Equation (33) shows that in the QCD instanton vacuum, about 60% of the nucleon spin stems from the spin of the valence quarks as they hop and mix with the vacuum topological charge fluctuations, 36% stems from their orbital motion, and only 4% from the emerging valence gluons as the topological charge fluctuates. Our result for the intrinsic quark spin is larger than the 30–40% result reported by COMPASS [2]. Our small valence gluon contribution to the spin is comparable to the small intrinsic gluon helicity reported by COMPASS [48,49,50] and other collaborations.
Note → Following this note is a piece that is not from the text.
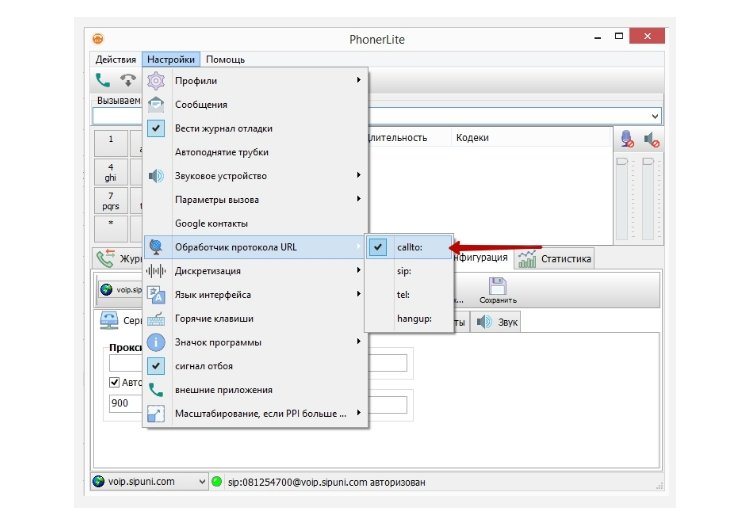The image size is (740, 524).
Task: Open Сообщения menu entry
Action: [x=201, y=104]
This budgeting of the nucleon spin is to be compared with the lattice composition reported in [4], with 25% for the intrinsic quark spin, 47% for the quark orbital momentum, and 28% for the valence gluon contribution at the harder renormalization scale $\mu =2\mathrm{GeV}$. More recently, lattice results were also reported in [5], with 40% for the intrinsic quark spin, 42% for the quark orbital momentum, and 27% for the valence gluon contribution, also at $\mu =2\mathrm{GeV}$.

Our results at the soft renormalization scale appear to be closer to those in [5], especially with their large up-quark result of about 80%, although with a smaller valence gluon contribution. The absence of a negative down-quark contribution in our case ([5] reports −20%) follows from the quark–scalar diquark approximation in which the d-quark spin is locked. This may be improved. In addition, the quantum evolution to the harder lattice scale of $\mu =2$ GeV will enhance the valence gluon contribution at the expense of the other contributions.

Since our results tie the intrinsic spin contribution to the quenched topological susceptibility, it would be useful for the lattice collaborations in [4,5] to report their numerical values for the topological susceptibility along with the spin budget.

4. Conclusions

The QCD instanton vacuum is populated by instantons and anti-instantons constantly tunneling between vacua with different topological charges. Their mean tunneling rate of about 1 per fm${}^4$ sets the scale for the quantum breaking of conformal symmetry. This effect gives rise to a finite and positive gluon condensate, the primordial epoxy or hard glue at the origin of most light hadron masses.

The way a light quark can propagate coherently through this maze of tunneling configurations is through its zero mode, by locking its spin-color to zero, tunneling through an instanton and hopping to the closest anti-instanton. The tunneling through the instanton flips chirality and is at the origin of the U(1) axial anomaly and the anomalously large ${\eta }^{\prime }$ mass [22].

In a polarized proton such as a quark–diquark state, the spin of the unpaired quark is constantly in flux with the topological charge of the liquid. As a result, the intrinsic quark spin of the proton is fixed by the (quenched) vacuum topological susceptibility. A measure of the intrinsic quark spin is a measure of the (quenched) vacuum topological susceptibility.

This fundamental mechanism yields a nucleon with an intrinsic quark spin that is smaller than 1, but still larger than the one reported by the COMPASS collaboration [2]. This shortcoming may be partly fixed by relaxing the quark–diquark assumption for the nucleon, and perhaps by scale evolution.

Finally, the self-dual character of the topological gauge fields yields a small gluon contribution to the spin of the nucleon that naturally explains the null helicity polarization reported by the COMPASS [48,49,50], STAR [51], HERMES [52], and PHENIX [53] collaborations.